Sebaliknya, Wu Lehui Zhu dengan tenang memerintahkan kemajuan.

[Pergi. Jannokhoeju, jangan menyerang ‘mungkin’.]

Tepuk. Tepuk. Badai petir di depannya, dan pasukan militernya di belakang, mendekat dengan nafas kehidupan. Meskipun Peru telah membangun tembok dengan caranya sendiri, tembok itu pasti akan runtuh suatu hari nanti.

“Ha ha. Saya tidak bisa menahannya. Saya harus berjuang sendirian.”

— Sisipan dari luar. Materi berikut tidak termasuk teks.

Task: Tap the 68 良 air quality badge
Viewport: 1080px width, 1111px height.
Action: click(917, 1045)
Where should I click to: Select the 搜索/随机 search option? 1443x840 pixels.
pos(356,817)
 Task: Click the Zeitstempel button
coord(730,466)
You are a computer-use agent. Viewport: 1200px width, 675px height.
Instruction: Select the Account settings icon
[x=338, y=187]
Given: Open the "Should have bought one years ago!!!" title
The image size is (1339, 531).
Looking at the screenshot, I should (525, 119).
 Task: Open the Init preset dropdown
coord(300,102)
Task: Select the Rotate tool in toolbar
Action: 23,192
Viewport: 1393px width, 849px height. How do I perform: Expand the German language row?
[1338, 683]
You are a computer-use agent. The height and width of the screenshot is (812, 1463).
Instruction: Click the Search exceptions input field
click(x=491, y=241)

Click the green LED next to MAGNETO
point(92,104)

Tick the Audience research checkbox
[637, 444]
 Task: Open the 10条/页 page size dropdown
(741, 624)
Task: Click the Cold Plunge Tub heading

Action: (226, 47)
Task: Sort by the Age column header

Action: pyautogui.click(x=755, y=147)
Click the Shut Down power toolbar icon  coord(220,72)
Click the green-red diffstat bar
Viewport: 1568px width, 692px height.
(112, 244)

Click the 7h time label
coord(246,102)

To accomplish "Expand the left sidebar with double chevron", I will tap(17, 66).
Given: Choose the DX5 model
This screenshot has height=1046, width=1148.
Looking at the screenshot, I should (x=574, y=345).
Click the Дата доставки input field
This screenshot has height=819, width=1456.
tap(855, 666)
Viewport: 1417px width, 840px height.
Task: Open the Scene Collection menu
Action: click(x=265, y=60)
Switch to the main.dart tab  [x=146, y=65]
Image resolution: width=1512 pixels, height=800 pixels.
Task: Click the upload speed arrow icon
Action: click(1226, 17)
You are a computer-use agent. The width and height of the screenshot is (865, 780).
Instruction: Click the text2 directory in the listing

Sambil mengatakan itu, Hilde melemparkan pedang sucinya dengan tiba-tiba. Belatinya terbang seperti gigi sisir dan mengarah ke kepala Thunder Hoeju. Namun, Wu Lei Hui-ju dengan ringan menghindari pedang sucinya hanya dengan memiringkan kepalanya ke belakang. Saya hanya melihat bayangan setelah petirnya.

Itu bisa dibelokkan, tapi tidak ada alasan untuk memukulnya dengan pedang sucinya, karena dia tidak tahu kemampuan apa yang dia miliki. Badai petir bergumam sambil melirik ke arah pedang suci yang lewat dan menghilang.

[Hari ini, aku akan mengakhirinya di sini.]

“Hmm~. Bertarung secara pengecut sebagai sebuah geng….”

Hilde melirik Peru. Dia tidak tahu apakah Peru bersedia menghancurkan manusianya, tapi dia tidak punya keinginan untuk melakukannya.

Tidak masalah. Pertama-tama, Hilde tidak memikirkan Peru.

“Kamu tidak perlu merasa menyesal! Kamu pikir hanya ‘kita’ yang bertarung dengan pengecut!”

[Kita?]

“Saya tidak hanya bermain-main!”

Langkah kaki Thunder Guardian yang menggelegar tersembunyi. Sesuatu yang jauh lebih menakutkan dan menyeramkan sedang mendekat dari jauh. Bukan Claudia, tapi sebaliknya. Melalui aliran awan.

Di luar Pegunungan Kabut hiduplah seorang vampir.

Saat ini, manusia harus mengingatkan diri mereka sendiri akan fakta tersebut.